Nella prassi comune i gestori prediligono attualmente una strategia di selezione negativa o ad esclusione per la semplicità di applicazione.

Ponendo l’attenzione sui principali indici etici è facilmente osservabile come questi rappresentino una sorta di certificazione di qualità sull’impegno sociale e ambientale per le società che ne fanno parte, garantendone allo stesso tempo una buona visibilità.

La comparabilità con gli indici tradizionali risulta agevole grazie al processo di formazione dell’indice che prevede gli stessi criteri di composizione e di calcolo di un qualsiasi indice tradizionale.

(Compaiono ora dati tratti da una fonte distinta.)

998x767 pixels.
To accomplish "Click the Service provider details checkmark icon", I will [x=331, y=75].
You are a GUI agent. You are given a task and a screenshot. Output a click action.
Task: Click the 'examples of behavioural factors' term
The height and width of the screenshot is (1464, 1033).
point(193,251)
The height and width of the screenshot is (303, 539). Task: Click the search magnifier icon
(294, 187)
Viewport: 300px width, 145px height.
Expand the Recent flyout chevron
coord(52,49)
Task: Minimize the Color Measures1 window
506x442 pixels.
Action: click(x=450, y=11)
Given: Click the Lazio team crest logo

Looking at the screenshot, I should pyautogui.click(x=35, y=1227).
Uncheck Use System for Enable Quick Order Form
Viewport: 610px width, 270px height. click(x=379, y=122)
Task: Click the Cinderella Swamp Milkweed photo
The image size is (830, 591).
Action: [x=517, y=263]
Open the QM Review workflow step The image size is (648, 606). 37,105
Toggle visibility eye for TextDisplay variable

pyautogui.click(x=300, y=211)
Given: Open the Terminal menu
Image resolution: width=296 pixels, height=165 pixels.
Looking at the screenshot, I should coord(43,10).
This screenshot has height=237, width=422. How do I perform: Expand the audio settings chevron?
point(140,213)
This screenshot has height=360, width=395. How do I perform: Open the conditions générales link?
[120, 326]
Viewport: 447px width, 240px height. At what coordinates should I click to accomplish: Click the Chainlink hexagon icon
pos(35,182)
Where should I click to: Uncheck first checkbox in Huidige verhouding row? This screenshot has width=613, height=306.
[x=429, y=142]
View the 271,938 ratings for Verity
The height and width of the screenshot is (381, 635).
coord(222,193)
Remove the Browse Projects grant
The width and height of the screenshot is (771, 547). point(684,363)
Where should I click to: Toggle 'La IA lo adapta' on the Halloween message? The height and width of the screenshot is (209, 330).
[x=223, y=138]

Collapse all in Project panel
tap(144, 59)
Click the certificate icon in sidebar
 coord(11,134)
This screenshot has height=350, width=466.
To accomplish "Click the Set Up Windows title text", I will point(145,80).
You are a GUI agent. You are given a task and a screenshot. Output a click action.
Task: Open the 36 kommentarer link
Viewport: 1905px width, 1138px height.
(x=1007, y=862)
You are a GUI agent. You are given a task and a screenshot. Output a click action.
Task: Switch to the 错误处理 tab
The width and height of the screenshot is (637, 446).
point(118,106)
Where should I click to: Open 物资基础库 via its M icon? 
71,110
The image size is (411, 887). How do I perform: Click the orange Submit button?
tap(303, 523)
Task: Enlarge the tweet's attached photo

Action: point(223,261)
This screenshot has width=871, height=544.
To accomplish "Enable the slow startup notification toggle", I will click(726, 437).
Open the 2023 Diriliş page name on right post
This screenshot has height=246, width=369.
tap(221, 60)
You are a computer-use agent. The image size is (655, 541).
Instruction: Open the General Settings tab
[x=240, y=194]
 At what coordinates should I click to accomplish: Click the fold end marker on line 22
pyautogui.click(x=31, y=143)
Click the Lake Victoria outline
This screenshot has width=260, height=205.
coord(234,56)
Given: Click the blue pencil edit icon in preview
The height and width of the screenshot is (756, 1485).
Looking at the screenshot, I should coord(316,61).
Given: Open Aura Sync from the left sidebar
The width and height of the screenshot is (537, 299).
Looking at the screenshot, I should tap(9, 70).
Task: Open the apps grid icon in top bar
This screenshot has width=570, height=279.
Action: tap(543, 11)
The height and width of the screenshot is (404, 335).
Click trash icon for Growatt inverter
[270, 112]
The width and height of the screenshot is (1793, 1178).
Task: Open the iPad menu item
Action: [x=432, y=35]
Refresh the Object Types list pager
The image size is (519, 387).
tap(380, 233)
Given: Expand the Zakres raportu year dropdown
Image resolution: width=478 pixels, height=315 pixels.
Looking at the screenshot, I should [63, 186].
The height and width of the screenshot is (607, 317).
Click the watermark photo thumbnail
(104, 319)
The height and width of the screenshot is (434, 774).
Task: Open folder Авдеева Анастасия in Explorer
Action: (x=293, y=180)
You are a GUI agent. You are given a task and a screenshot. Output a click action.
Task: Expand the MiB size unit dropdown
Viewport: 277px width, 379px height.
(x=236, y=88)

Avendo descritto i tratti caratteristici di questi strumenti è lecito chiedersi se la nobiltà di scelta d’investimento riesca da sola ad orientare le scelte d’investimento comuni.

La risposta appare scontata, dato che la ricerca di performance finanziarie positive è la guida per gli investitori.

È indubbio l’apporto positivo degli investimenti che rispettano i criteri ESG hanno per persone, ambiente e società ma non si può con assoluta certezza dire lo stesso in termini di premi in termini di performance.

Gli studi accademici sembrano protendere per la maggior parte a sostegno dell’esistenza di una correlazione positiva tra la performance finanziaria delle società e l’ESG score.

 

 

Analizzando i rendimenti dell’indice azionario mondiale rappresentato da l’MSCI WORLD si evince l’andamento speculare con l’indice MSCI World ESG Leaders, dimostrando come non sempre perseguire un nobile scopo si traduce necessariamente in un costo in termini di performance.

L’interesse verso gli strumenti finanziari “sostenibili” è aumentata sensibilmente nel corso degli anni, tanto da tramutare quelle che potevano essere delle opportunità di investimento in necessità alle quali in futuro, i gestori, potranno difficilmente rinunciare.

Il percorso sembra essere ben tracciato nonostante il lavoro da compiere è ancora parecchio soprattutto dal punto di vista del coinvolgimento e dell’educazione finanziaria legata alla finanza sostenibile.

Stando ad una recente ricerca realizzata da FINER Finance Explorer, in collaborazione con ASSOGESTIONI, è dimostrata la crescita della sensibilità legata a questi temi ma al momento rimane circoscritta ai segmenti di clientela con maggiori disponibilità finanziarie, visione ed istruzione, evidenziando una latenza informativa per il mercato di massa.

Sarà dunque fondamentale nei prossimi anni, lo sviluppo di una cultura finanziaria che ponga maggiore attenzione alla sostenibilità ed una promozione da parte dei singoli operatori tale da creare un nuovo driver competitivo per l’industria.